As described above, according to the weighing device according to the present invention, the transfer belt is arranged on the weighing platform of the weighing device, and when the carrying claw on which the work is placed passes through the weighing platform, the work is transferred to the transfer belt. Since the structure is such that the workpiece can be transferred and loaded, it is possible to perform zero correction of the weight by removing the workpiece the moment the workpiece is not on the measuring table or once every fixed period of time during each measurement.
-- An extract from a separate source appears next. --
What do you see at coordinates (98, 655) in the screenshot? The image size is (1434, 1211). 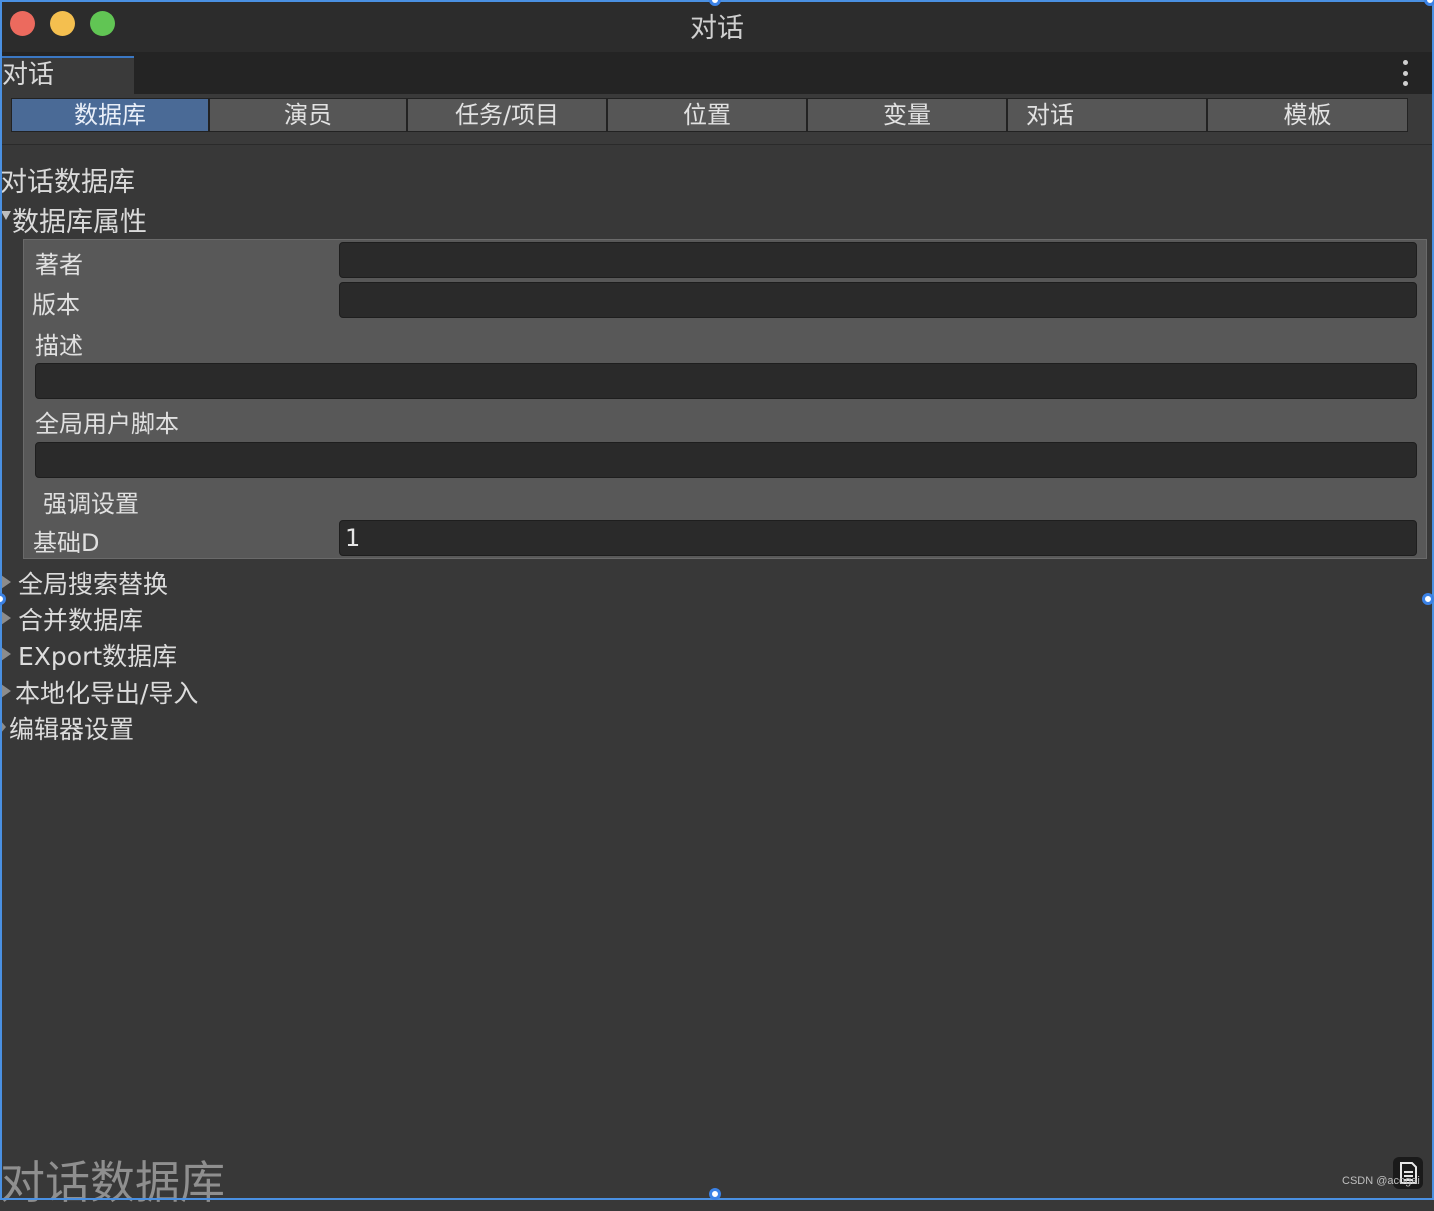 I see `export-database-foldout: EXport数据库` at bounding box center [98, 655].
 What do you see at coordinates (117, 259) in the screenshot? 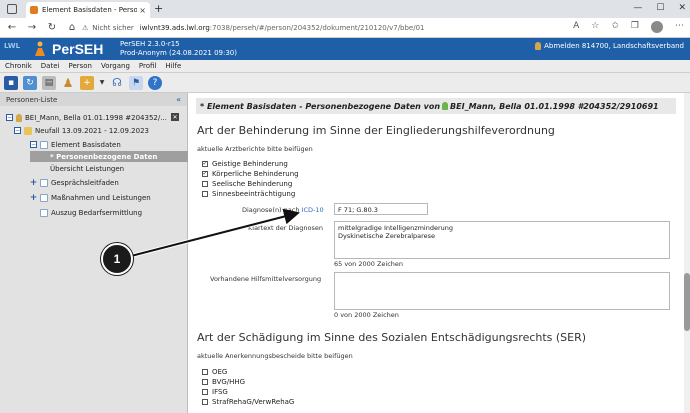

This has the effect of constantly maintaining high measurement accuracy.

[Brief explanation of the drawing]

FIG. 1 is a schematic front view of a weighing device showing an embodiment of the present invention, FIG. 2 is a plan view at the point of expiration (■) in FIG. 1, and FIG. 3 is an enlarged view of the weighing section in FIG. 1. It is. W... Work as an object to be measured, 2... Conveyor,
3...Transportation claw, 3a...Claw plate, 4...Weigher, 5
... Weighing stand, 14... Transfer belt, 14a... Belt band. Patent applicant Anritsu Electric Co., Ltd.

Claims (1)

[Claims] A transport claw that is driven by a conveyor and moves horizontally at a constant speed, and is equipped with a large number of claw plates arranged intermittently in parallel within the width line, and a transport claw that is suspended on the transport path of the transport claw. The scale table is an endless transfer belt that is held and moves horizontally at approximately constant speed, and is composed of a plurality of belt bands that are intermittently parallel to the claw plate at the wrong position within the width line. During the weighing operation in which the transport claw moves over the weighing platform, the object to be weighed placed on the transport claw is lowered based on the tilting of the transport claw. . A weighing device, wherein the object to be weighed is transferred to the transfer belt and moved in a floating state from the transfer claw.